_Activity list_
[1] Answer these from the genetics thread, one line each:
(a) Which two genes does markhill say make up a Bumblebee?
(b) What example does gazz give for a triple recessive?
(c) What does bladeblaster say has not happened yet with the Spider super form?
[2] Copy word for word the stretch of the genetics thread from "## firebelliedfreak (Nov" through "(Jun 28, 2008)".

# double triple genetics



## firebelliedfreak (Nov 3, 2008)

can someone clear these up for me
i.e. double co-dom doulble recessive and double dominant and in triples please


----------



## MrMike (Jun 28, 2008)

firebelliedfreak said:


> can someone clear these up for me
> i.e. double co-dom doulble recessive and double dominant and in triples please


I'm not sure what the question is?


----------



## markhill (Sep 22, 2006)

firebelliedfreak said:


> can someone clear these up for me
> i.e. double co-dom doulble recessive and double dominant and in triples please


Just means there is more than one gene in the snake

ie: Bumblebee= Double Co-dom, Spider x Pastel

Bumblebelly=Triple co-dom, Spider x Pastel x yellowbelly

Albino Clown= Double recessive, Albino x Clown 

Think that helps?


----------



## gazz (Dec 9, 2006)

firebelliedfreak said:


> can someone clear these up for me
> i.e. double co-dom doulble recessive and double dominant and in triples please


Double Codom.
Giant Super snow.

Double Recessive.
Talbino blizzard.

Double Dominant.
Hypo enigma.

And in triples.

Triple Recessive.
Talbino blizzard patternless.

Triple Dominant.
Hypo snow enigma

Is that what you mean ????.

*Just seen your talking Royals, I'll leave it to some one that does Royals.*


----------



## alan1 (Nov 11, 2008)

gazz said:


> *Just seen your talking Royals, I'll leave it to some one that does Royals.*


OP could be talking about goldfish - cant see any clues anywhere...

* goes to find a goldfish expert*


----------



## markhill (Sep 22, 2006)

alan1 said:


> OP could be talking about goldfish - cant see any clues anywhere...
> 
> * goes to find a goldfish expert*


I wasn't sure, I just used royals cos I know a little bit about them


----------



## corny girl (Aug 30, 2009)

markhill said:


> Just means there is more than one gene in the snake
> 
> ie: Bumblebee= Double Co-dom, Spider x Pastel
> 
> ...



Isn't Spider thought to be dominant & not Co-dom as so far no Super form has been found?


----------



## bladeblaster (Sep 30, 2008)

corny girl said:


> Isn't Spider thought to be dominant & not Co-dom as so far no Super form has been found?


no super form has sucessfuly hatched


----------



## markhill (Sep 22, 2006)

_Records shown_
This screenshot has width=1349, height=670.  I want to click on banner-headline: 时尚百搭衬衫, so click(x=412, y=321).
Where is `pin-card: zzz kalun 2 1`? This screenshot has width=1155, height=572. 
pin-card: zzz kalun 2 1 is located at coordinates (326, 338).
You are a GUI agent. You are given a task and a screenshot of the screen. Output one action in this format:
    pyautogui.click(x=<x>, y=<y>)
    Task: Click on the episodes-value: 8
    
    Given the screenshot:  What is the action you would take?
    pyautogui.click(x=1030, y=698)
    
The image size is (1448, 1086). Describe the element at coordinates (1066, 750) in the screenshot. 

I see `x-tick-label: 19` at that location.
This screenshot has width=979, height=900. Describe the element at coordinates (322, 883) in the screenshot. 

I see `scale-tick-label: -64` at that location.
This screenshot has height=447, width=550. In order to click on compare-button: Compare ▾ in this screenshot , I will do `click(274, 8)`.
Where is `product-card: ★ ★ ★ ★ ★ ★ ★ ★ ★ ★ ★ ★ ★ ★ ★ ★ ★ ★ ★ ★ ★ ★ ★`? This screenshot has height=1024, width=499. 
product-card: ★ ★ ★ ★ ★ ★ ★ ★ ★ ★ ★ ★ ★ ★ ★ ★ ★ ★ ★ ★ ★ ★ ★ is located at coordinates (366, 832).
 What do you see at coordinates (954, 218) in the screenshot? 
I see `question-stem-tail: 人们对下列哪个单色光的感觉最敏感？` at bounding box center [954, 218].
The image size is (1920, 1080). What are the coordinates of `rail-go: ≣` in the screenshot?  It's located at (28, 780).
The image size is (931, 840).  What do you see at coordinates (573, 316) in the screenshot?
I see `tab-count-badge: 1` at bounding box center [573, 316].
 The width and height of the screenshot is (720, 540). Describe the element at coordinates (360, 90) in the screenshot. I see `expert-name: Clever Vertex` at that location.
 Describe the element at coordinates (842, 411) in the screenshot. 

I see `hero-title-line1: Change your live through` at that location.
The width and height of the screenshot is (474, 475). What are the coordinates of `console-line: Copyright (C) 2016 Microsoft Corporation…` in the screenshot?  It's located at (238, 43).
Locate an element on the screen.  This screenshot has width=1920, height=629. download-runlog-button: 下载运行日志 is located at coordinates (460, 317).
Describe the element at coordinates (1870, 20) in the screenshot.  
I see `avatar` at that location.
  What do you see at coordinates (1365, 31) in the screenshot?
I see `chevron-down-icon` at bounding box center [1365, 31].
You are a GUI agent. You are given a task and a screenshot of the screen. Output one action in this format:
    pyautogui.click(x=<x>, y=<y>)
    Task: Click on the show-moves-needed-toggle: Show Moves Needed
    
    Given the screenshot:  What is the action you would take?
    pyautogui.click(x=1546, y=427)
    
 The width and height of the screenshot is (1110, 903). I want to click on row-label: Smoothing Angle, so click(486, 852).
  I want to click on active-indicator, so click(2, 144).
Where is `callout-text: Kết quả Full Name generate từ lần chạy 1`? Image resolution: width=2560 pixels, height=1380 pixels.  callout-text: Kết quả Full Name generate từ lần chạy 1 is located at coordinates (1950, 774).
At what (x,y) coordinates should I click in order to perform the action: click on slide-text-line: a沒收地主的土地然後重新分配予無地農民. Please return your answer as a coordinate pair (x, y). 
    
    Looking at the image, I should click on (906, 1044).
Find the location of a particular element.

_Solved tasks_
[1]
(a) Spider and Pastel.
(b) Talbino blizzard patternless.
(c) No super form has successfully hatched.

[2]
## firebelliedfreak (Nov 3, 2008)

can someone clear these up for me
i.e. double co-dom doulble recessive and double dominant and in triples please


----------



## MrMike (Jun 28, 2008)